Synchronous removal of oxytetracycline and Cr(Ⅵ) in Fenton-like photocatalysis process driven by MnFe2O4/g-C3N4: Performance and mechanisms

Abstract

Complex wastewater has more complicated toxicity and potential harm to organisms, and synchronous REDOX of complex pollutants in wastewater has always been a bottleneck in the development of advanced oxidation technology. Herein, a Fenton-like photocatalytic system (MnFe₂O₄/g-C₃N₄ heterojunction composites) was established to simultaneously remove oxytetracycline (OTC) and Cr(Ⅵ) in this study.
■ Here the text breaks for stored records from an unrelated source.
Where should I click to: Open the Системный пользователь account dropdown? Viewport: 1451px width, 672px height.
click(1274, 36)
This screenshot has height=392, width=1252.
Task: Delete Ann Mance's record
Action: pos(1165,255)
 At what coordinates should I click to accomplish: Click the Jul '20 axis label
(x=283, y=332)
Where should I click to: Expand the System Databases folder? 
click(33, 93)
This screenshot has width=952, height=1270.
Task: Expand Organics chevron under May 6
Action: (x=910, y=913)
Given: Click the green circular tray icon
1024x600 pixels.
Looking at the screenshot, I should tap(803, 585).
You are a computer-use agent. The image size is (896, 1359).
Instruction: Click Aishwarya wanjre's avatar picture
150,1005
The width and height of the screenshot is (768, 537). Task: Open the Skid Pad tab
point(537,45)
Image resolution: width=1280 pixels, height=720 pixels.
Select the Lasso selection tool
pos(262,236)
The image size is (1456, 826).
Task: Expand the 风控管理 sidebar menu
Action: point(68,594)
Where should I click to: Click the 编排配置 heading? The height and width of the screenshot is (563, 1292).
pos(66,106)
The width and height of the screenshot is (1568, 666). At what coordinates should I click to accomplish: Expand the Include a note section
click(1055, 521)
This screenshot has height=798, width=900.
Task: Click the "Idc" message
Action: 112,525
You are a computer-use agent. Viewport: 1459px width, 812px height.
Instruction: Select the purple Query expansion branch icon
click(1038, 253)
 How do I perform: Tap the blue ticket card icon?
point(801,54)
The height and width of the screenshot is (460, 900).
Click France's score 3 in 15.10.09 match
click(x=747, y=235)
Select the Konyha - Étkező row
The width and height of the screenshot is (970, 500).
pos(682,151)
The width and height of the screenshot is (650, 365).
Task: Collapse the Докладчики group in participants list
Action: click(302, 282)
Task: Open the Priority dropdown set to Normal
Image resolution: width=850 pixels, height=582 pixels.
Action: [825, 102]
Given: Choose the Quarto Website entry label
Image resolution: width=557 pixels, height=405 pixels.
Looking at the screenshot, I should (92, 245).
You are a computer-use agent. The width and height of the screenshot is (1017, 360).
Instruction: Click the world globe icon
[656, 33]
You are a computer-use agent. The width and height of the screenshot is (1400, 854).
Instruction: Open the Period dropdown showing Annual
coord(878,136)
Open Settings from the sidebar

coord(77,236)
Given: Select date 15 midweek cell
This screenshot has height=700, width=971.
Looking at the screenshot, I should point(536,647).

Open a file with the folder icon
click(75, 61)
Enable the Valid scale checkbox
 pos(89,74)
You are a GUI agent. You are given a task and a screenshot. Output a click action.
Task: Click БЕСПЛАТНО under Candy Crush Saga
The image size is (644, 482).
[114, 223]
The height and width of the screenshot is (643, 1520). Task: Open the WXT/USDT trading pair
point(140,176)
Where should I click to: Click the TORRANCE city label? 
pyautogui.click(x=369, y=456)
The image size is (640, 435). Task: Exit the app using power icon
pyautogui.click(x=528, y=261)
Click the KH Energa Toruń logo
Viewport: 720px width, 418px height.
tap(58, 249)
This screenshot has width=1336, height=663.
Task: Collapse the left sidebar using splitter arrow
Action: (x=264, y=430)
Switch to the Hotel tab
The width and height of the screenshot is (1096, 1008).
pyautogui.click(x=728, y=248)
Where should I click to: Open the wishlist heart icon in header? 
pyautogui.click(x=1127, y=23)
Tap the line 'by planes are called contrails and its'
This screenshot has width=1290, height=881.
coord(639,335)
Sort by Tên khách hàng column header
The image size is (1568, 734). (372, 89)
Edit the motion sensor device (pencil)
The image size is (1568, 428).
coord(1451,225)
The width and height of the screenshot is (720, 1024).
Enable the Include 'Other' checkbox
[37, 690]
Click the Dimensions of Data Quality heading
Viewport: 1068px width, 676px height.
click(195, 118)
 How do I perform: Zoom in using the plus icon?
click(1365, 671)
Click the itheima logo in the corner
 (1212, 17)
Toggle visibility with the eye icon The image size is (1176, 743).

The MnFe₂O₄/g-C₃N₄ heterojunction composites exhibited outstanding catalytic performances for OTC and Cr(Ⅵ) removal, and more than 90% of OTC and nearly 100% of Cr(Ⅵ) were simultaneously removed within 1 min photocatalysis. The photo-generared electrons and holes played significant roles in Cr(Ⅵ) reduction and OTC degradation, respectively. Moreover, the heterojunction formed between g-C₃N₄ and MnFe₂O₄ effectively accelerated the separation and migration of photogenerated carriers. The OTC degradation was mainly initiated by cracking of benzene rings, degradation of substituents, and removal of groups such as -OH, -NH₂, -CH₃, and -CONH₂, resulting in generation of small molecular substances; Cr(Ⅲ) was the main reduction product of Cr(Ⅵ). Meanwhile, the MnFe₂O₄/g-C₃N₄ heterojunction composites also exhibited excellent stability and reusability in removal of OTC and Cr(Ⅵ).

Keywords: Cr(Ⅵ); MnFe(2)O(4); Oxytetracycline; Photocatalysis; g-C(3)N(4).